#### AUFGABE 1:
Beantworte anhand des Forenthreads zur TwinCAT-Hilfe:
(a) Welche Datei soll man laut automation-consult von der Beckhoff-Website herunterladen?
(b) Welche TwinCAT-Version gibt patti_9000 an?
(c) Was kann laut mac203 helfen?
#### AUFGABE 2:
Schreib aus dem Forenthread zur TwinCAT-Hilfe den Abschnitt ab, der mit „InfoSys und TwinCAT“ beginnt und bis einschließlich „nicht gebunden werden.“ reicht.

#### QUELLAUSZUG:
◆ ◆ ◆ ◆ ◆ ◆ ◆
# Beckhoff Twincat "Hilfe" installieren



## patti_9000 (24 August 2011)

*Beckhoff Twincat "Hilfe" installieren *gelöst**

hi leute 

ich hab folgendes problem:
sobald ich die hilfe aufrufen will (via F1 oder auch über die menüleiste), kommt eine fehlermeldung:
"Die Datei C:TwinCat\Plc\Help\German\TwinCAT PLC Control.hlp wurde nicht gefunden!"

wo bekomm ich die her?

danke im voraus 
patti_9000


----------



## bonatus (24 August 2011)

http://www.beckhoff.de/german/download/tcinfo.htm


----------



## automation-consult (24 August 2011)

normal InfoSys.exe von der Beckhoff-Website runterladen (Dowmsload)
sind irgendwie bald 400MB
dann sollte es gehen


----------



## patti_9000 (24 August 2011)

wow das ging schnell  danke leute - bin gerade beim downloaden


----------



## mac203 (24 August 2011)

Welches TwinCAT Build nutzt Du?


----------



## patti_9000 (25 August 2011)

@mac203: PLC Control Version: v2.11.0 (Build 1016)
TwinCat: v2.11.1553
30 tage demo

also das infosys ist bei mir nicht ins twincat eingebunden, aber wenigstens hab ich eine hilfe


----------



## mac203 (25 August 2011)

InfoSys und TwinCAT Hilfe sind zwei verschiedene Dinge.
Die Installation des InfoSys hat nicht zur Folge, dass die TwinCAT Hilfe funktioniert.
Denn diese muss auch ohne die Installation des InfoSys starten.
Vermutlich konnte eine entsprechender Eintrag in der Registry nicht gebunden werden.
Eine Neuinstallation kann da helfen.


----------



## patti_9000 (25 August 2011)

ach so  egal 
neuinstallation ist mir zu anstrengend  geht so auch 
danke trotzdem


----------
◆ ◆ ◆ ◆ ◆ ◆ ◆
#### GEGEBENE DATEN:
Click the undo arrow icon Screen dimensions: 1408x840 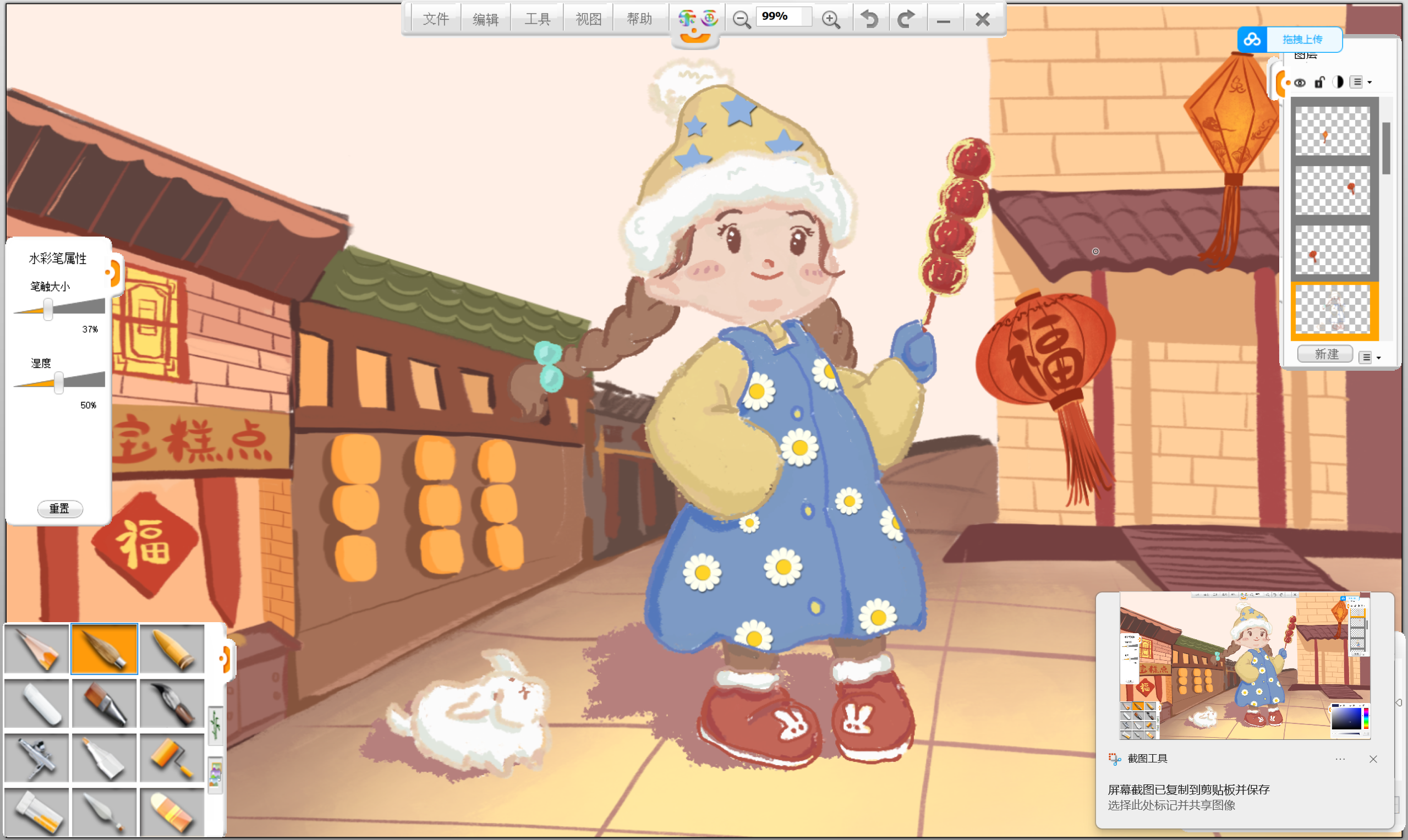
◆ ◆ ◆ ◆ ◆ ◆ ◆
#### RICHTIGE LÖSUNG 1:
(a) InfoSys.exe
(b) v2.11.1553
(c) Eine Neuinstallation

#### RICHTIGE LÖSUNG 2:
InfoSys und TwinCAT Hilfe sind zwei verschiedene Dinge.
Die Installation des InfoSys hat nicht zur Folge, dass die TwinCAT Hilfe funktioniert.
Denn diese muss auch ohne die Installation des InfoSys starten.
Vermutlich konnte eine entsprechender Eintrag in der Registry nicht gebunden werden.